Portail includes an sophisticated ACL language that allows rules based on metadata such as device inventories, geo-fencing, risk assessments or the request itself. The system is designed for enabling redirects, logging, blocking, and more in future releases such as step up requests or challenges.
The proxy is meant to be identity-aware, supporting device and user attestation workflows for secure authentication. mTLS certificates and OIDC are meant to be combined for authentication and authorization.
Additionally, structured audit logs are offered, with the ability to redirect users to error pages while preventing sensitive information leaks based on a second level of ACLs which access the same context as the filter ACL rules.
Finally, we want to build the ACL language with disaster recovery in mind, this is an open topic we did not address yet.
We do not want Portail to be a bottleneck for terminal users, with a target of supporting 1Gbps throughput while maintaining minimal impact on desktop usage and battery life.
Portail is designed to run on systemd targets, using FDStore for hot reloads without disconnecting users.
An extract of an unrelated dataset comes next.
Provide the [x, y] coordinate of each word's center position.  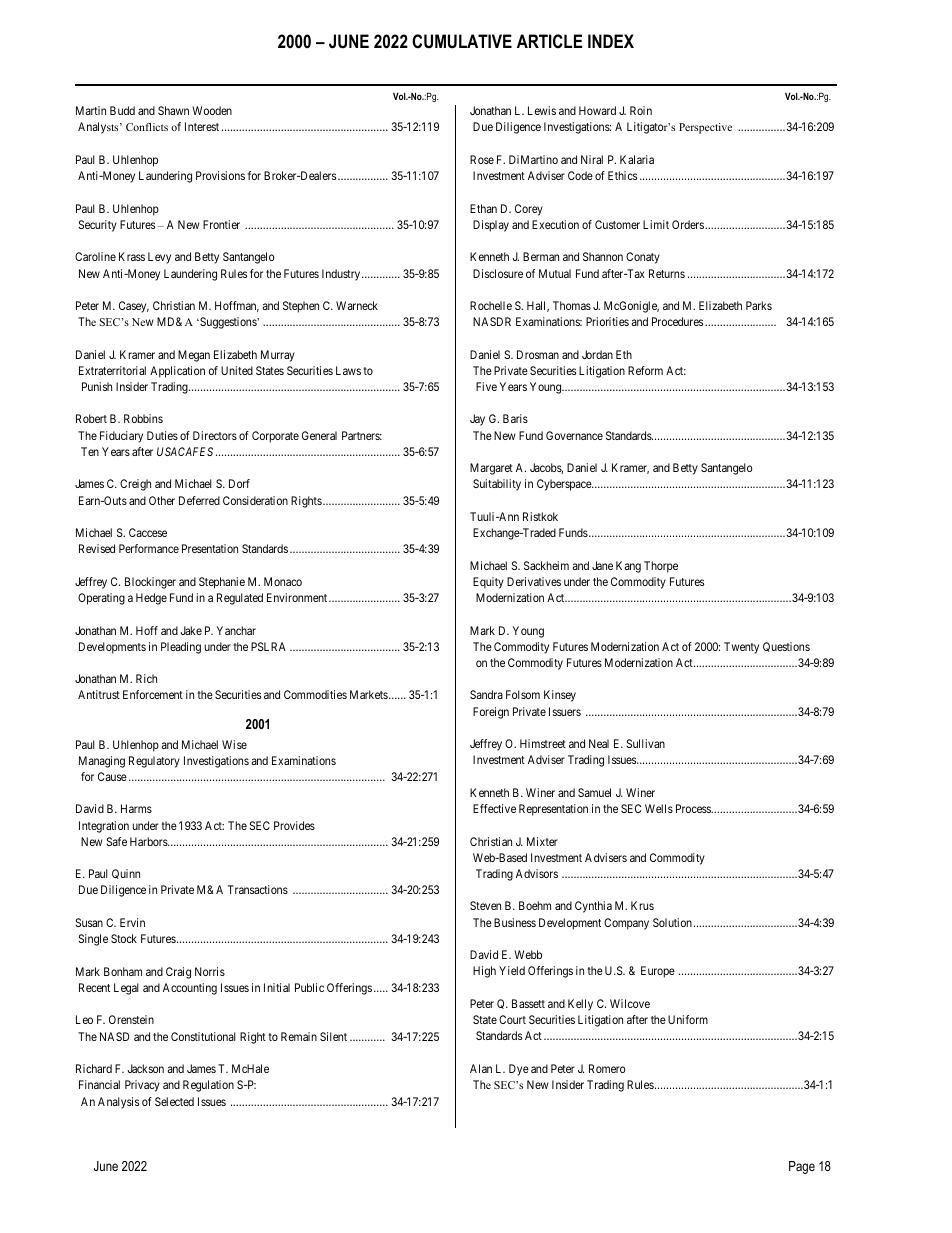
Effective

In Kubernetes environments, the use of an L4 load balancer is advised for persistent connections.
For monitoring, Portail plan to offer Prometheus metrics both locally and remotely, tracking performance indicators like ACL evaluation times, latency, throughput, errors, and active connections.
- A SOCKS5 proxy server that can connect to other SOCKS5 proxies, optionally behind mTLS.
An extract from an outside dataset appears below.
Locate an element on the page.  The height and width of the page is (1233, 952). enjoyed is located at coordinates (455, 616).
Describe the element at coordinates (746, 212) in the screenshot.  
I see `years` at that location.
- A basic ACL language for experimentation with allow/deny/log rules, backend recommendations, metadata conditions, and hostname regexes.
- Socket activation for RPC and SOCKS5 sockets.
- Add support for running the SOCKS5 proxy behind mTLS itself.
- Implement client certificate resolution via the PKCS#11 API for TPM2 or security key usecases.
- Extend support for HTTP CONNECT and extended HTTP CONNECT using Hyper.
- Integrate trust inference backends (e.g., Grist API, OIDC) to enrich HTTP/SOCKS5 contexts (e.g., request URI, verb, headers).
- Enable connections to backends behind SSH for compatibility with the usual Sécurix deployment architecture.